Here is a reduced code snippet I needed to debug today.

I accidently typed something like this:

QImage myImage = LoadImage(path);
QImage scaledImage = myImage.scaled(100, 100);
if (condition)
{
   QImage scaledImage = scaledImage.mirrored(true, true); // *** Crash ***
}

Instead of the intendend code:

QImage myImage = LoadImage(path);
QImage scaledImage = myImage.scaled(100, 100);
if (condition)
{
   scaledImage = scaledImage.mirrored(true, true); // *** Works fine ***
}

I would have expected the flawed code to either work as expected or to generate a compiler error. But it simply crashed with a division by zero. Why? Can someone tell me the compiler's point of view about this mistake?

Silicomancer
  • 8,604
  • 10
  • 63
  • 130
  • Which line of code failed? If innards of the `if` condition I'm guessing. There's no reason why the compiler would issue a warning or error since it's totally valid code. The only thing that I can imagine is wrong is the `QImage` in the `if` statement deletes the resources which causes the instance of `QImage` in the next scope up to do the same.

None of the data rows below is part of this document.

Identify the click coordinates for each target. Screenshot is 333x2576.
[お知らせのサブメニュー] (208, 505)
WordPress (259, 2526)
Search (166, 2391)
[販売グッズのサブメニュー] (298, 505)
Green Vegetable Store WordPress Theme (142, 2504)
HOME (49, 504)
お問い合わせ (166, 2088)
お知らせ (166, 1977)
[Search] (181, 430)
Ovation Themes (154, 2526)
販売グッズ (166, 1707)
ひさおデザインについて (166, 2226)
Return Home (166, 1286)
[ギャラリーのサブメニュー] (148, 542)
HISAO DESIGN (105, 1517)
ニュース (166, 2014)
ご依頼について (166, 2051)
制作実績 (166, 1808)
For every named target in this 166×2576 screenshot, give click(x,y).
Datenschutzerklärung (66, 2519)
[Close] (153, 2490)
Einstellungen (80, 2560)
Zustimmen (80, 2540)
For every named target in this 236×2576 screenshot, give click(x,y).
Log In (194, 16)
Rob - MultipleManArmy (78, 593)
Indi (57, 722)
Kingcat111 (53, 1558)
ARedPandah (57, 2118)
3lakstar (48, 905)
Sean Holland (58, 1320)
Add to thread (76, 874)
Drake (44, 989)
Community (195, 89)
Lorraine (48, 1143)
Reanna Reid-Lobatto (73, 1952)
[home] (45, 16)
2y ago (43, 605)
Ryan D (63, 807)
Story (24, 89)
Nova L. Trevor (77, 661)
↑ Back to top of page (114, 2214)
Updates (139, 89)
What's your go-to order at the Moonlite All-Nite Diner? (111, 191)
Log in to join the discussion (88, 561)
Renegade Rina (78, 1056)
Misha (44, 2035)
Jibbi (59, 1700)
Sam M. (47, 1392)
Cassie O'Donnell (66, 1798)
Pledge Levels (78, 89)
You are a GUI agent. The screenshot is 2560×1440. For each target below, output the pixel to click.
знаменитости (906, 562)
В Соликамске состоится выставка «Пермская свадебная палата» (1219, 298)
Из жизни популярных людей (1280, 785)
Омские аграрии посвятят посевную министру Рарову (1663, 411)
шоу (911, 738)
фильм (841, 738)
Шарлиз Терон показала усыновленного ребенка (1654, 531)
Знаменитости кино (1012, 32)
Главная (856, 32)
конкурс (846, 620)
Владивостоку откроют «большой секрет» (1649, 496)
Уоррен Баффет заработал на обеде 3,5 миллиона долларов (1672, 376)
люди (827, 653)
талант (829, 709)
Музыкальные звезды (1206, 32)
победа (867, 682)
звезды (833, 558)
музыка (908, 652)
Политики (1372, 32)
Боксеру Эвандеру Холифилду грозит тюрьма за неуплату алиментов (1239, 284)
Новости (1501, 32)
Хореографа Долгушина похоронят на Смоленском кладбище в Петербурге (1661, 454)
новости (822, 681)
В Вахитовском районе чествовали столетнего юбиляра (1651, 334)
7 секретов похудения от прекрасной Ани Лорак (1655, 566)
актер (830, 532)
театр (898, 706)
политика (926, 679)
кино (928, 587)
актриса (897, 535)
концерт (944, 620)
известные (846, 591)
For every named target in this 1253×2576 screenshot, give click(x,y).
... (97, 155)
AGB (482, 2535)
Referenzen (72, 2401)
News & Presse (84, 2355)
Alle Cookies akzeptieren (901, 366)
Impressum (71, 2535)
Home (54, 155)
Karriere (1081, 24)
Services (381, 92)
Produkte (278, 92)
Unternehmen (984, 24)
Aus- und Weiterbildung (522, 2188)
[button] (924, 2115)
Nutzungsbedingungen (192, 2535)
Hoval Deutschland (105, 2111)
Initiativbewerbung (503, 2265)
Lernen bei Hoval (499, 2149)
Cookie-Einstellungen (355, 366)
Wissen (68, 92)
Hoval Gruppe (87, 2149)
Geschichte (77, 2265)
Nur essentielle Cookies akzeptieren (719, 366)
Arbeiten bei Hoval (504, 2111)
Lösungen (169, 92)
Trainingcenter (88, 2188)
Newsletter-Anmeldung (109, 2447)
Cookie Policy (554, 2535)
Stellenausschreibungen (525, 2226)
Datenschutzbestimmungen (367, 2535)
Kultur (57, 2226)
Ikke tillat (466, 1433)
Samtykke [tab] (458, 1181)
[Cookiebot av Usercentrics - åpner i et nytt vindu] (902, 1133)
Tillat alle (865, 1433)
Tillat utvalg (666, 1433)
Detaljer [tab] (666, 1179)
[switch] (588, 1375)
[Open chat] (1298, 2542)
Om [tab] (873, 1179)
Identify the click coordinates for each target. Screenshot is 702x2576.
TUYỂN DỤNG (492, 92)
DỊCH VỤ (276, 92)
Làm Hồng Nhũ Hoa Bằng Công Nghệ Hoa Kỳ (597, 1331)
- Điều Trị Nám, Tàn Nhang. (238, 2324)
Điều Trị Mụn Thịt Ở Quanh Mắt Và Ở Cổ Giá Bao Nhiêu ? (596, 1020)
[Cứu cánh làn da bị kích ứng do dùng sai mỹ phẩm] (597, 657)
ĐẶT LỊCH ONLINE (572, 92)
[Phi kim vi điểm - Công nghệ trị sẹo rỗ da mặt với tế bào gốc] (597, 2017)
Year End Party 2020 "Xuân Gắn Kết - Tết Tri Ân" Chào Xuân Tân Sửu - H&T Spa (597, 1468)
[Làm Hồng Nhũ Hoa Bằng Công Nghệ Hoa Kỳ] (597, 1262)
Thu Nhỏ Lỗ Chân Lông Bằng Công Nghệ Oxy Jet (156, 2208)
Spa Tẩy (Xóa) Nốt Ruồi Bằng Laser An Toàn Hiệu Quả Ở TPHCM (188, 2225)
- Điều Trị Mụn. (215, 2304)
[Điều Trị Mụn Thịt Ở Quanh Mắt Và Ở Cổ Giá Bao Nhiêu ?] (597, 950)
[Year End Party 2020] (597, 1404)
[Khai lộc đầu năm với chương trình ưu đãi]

Doesn't jive with the error you're getting but anything could end up causing it since you would likely end up with undefined behavior depending on how well `QImage` handles it's resources. – Captain Obvlious Nov 01 '14 at 23:19
  • I already marked the line with a comment "Crash" (easy to miss I guess). – Silicomancer Nov 01 '14 at 23:19

2 Answers2

3

Think about what this line of code does:

QImage scaledImage = scaledImage.mirrored(true, true); // Crash
  1. The symbol scaledImage is defined. This scaledImage symbol name overrides the one of the same name in the outer scope.
  2. Calls the mirrored() method.
  3. scaledImage is now created using the copy constructor with the output of mirrored().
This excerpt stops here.